## WORK TO BE COMPLETED
Using the line with "This screenshot has width=1008, height=1179." as your starting point, transcribe it and each line beneath it word for word until the records run out, without pictures.
(EXTRACTED INFORMATION begins)
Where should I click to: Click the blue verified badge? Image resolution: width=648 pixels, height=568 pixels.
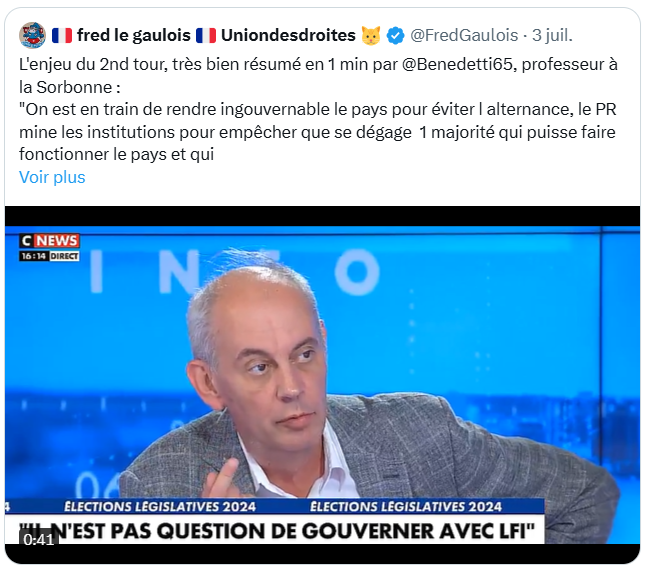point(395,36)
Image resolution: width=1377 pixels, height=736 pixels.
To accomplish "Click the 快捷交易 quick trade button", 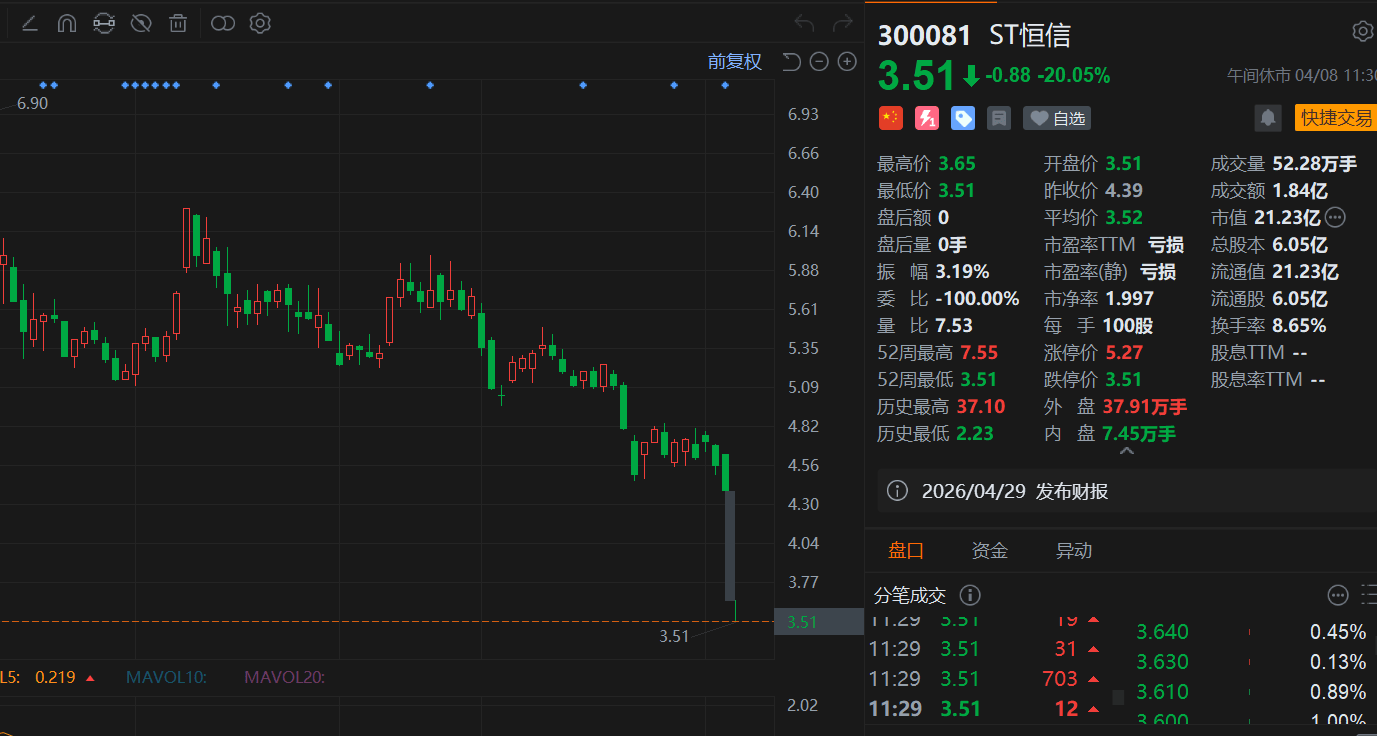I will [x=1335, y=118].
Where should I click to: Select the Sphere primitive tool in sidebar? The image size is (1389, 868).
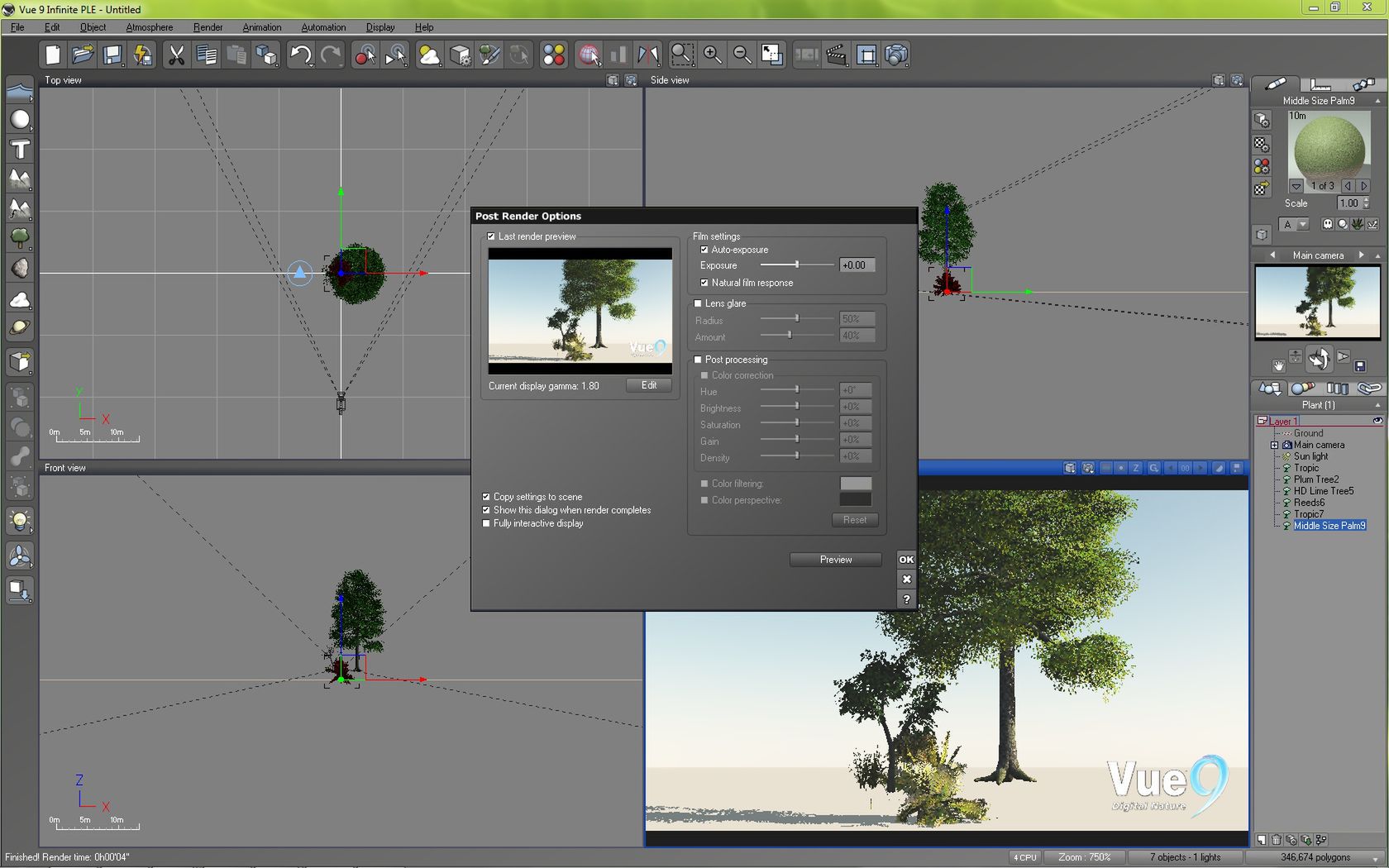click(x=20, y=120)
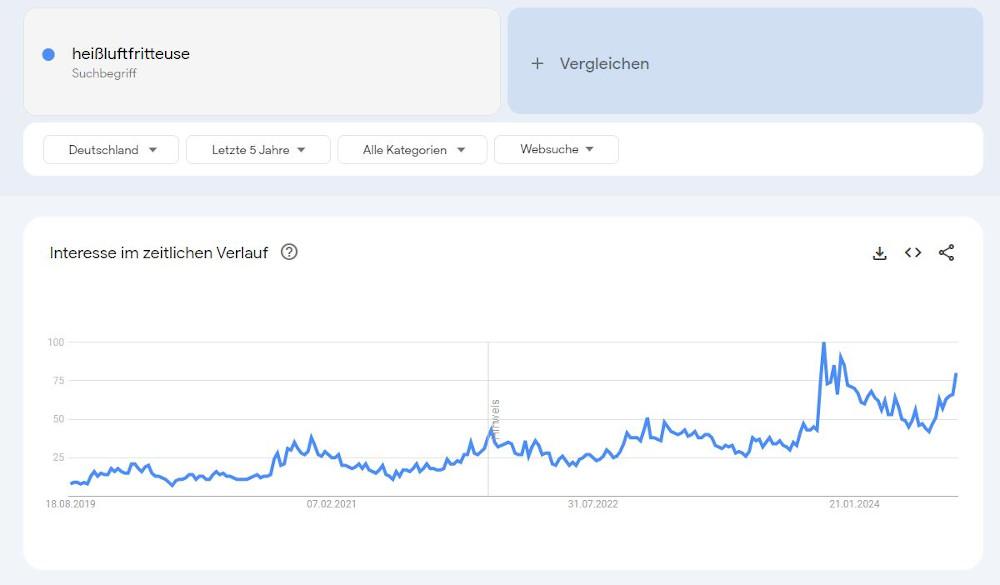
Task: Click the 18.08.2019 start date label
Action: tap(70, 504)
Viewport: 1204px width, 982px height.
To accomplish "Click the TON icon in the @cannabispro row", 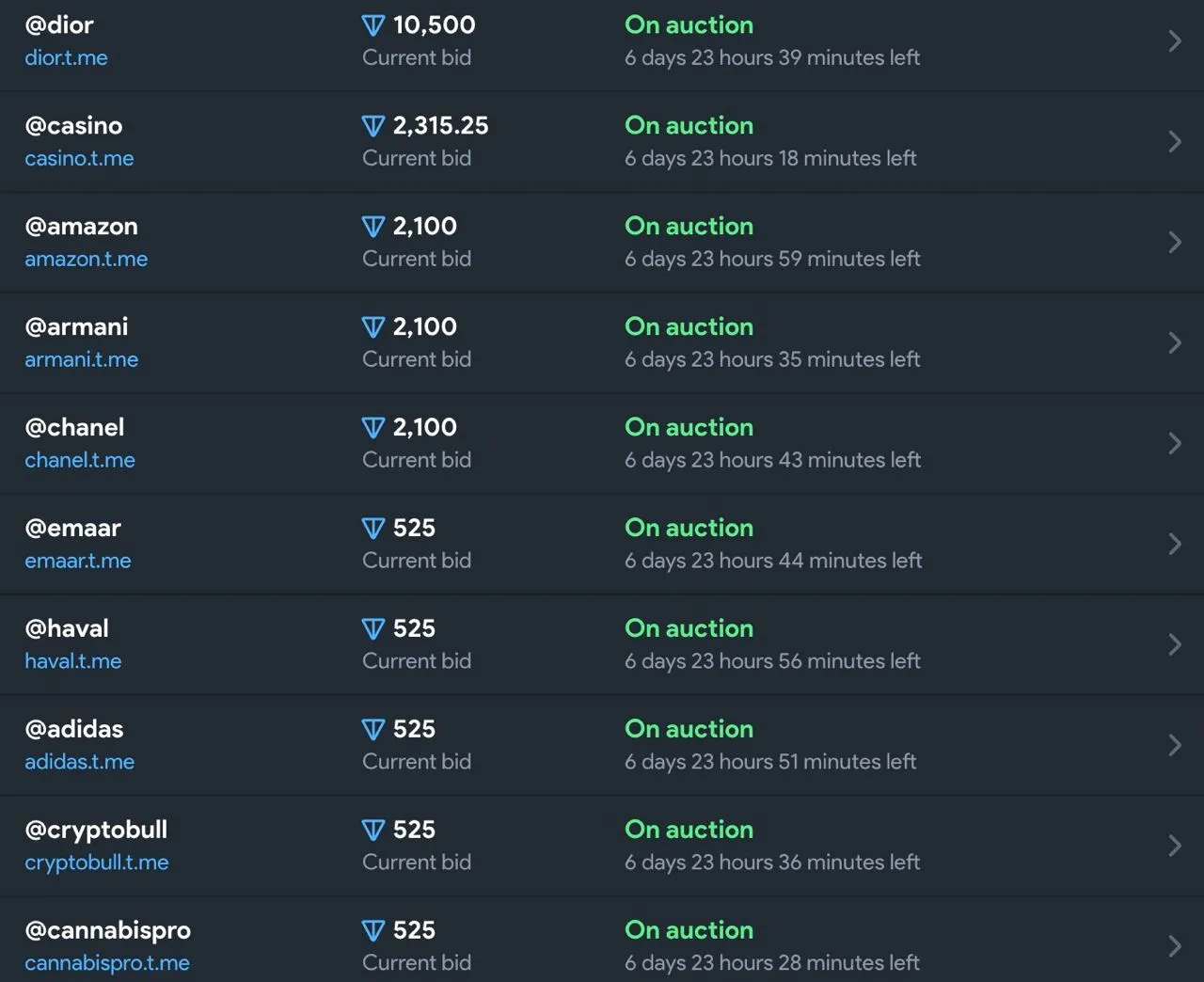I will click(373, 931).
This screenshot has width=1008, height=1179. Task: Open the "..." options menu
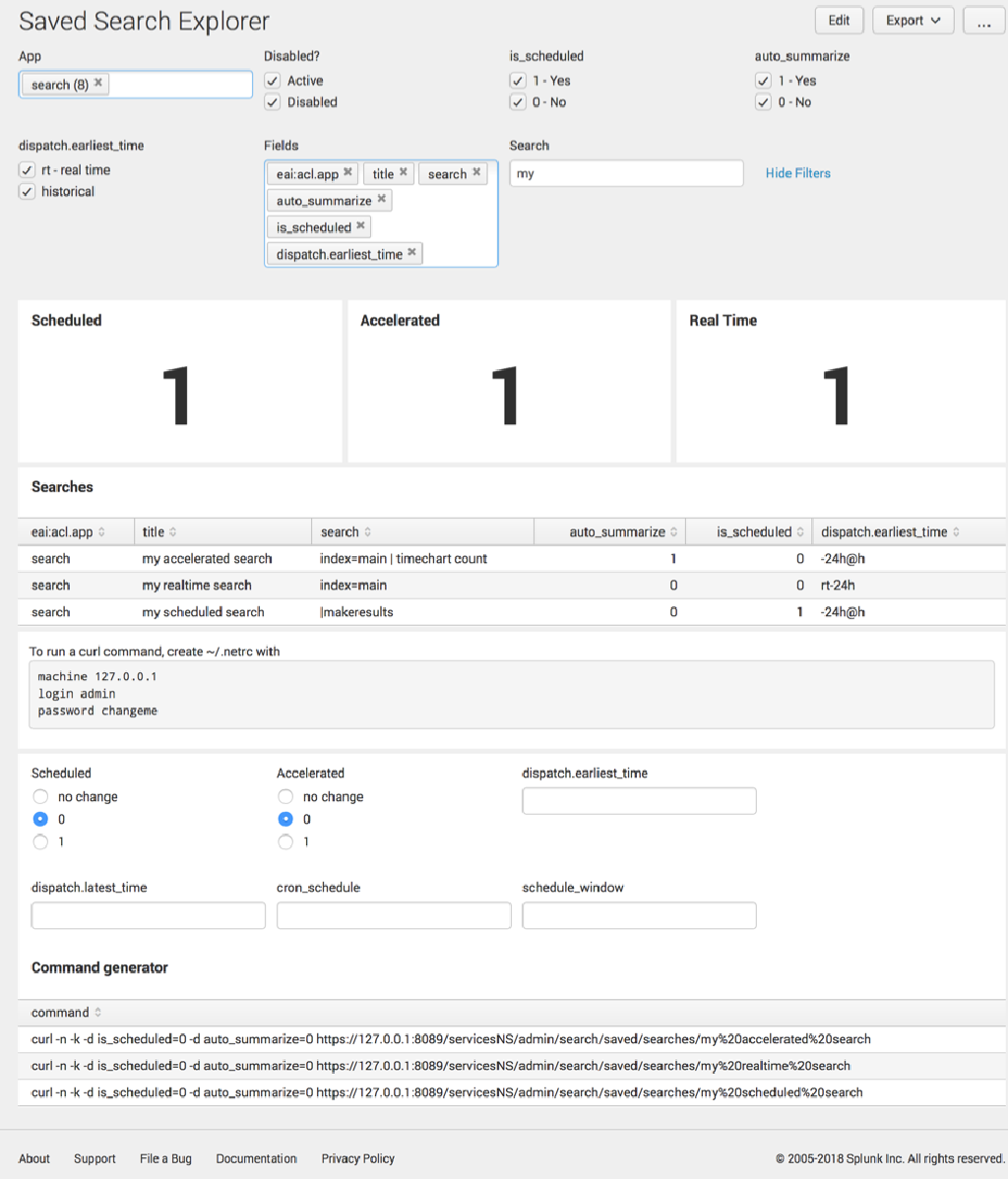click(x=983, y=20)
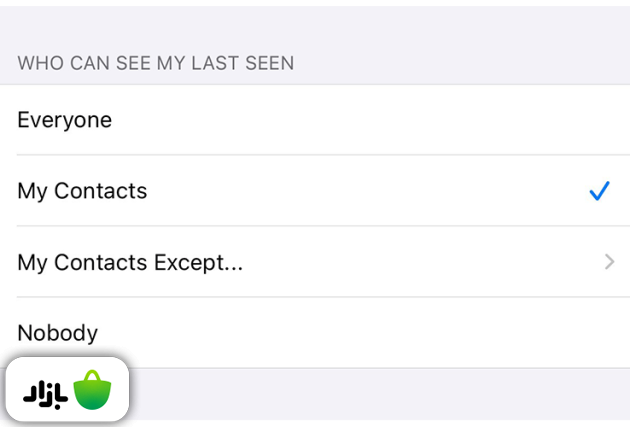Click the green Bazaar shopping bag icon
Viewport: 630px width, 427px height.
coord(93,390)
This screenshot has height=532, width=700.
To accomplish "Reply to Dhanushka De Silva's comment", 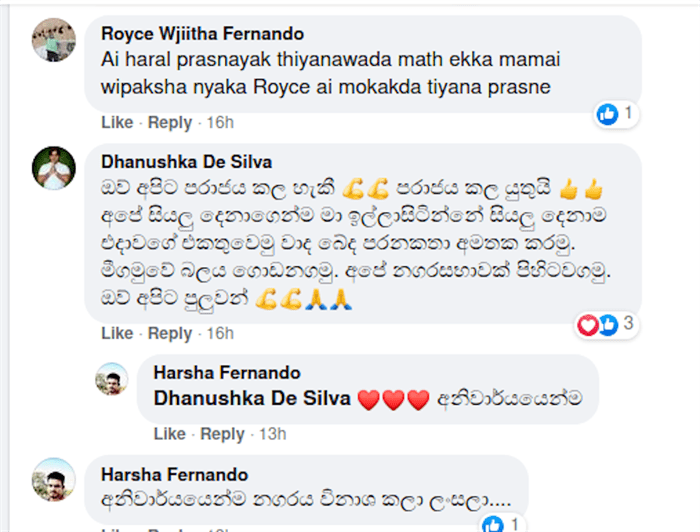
(EXTRACTED INFORMATION ends)
## TASK OUTPUT
This screenshot has width=1008, height=1179. Task: Open the "..." options menu
click(x=983, y=20)
Click the green Bazaar shopping bag icon
Viewport: 630px width, 427px height.
coord(93,390)
This screenshot has height=532, width=700.
To accomplish "Reply to Dhanushka De Silva's comment", 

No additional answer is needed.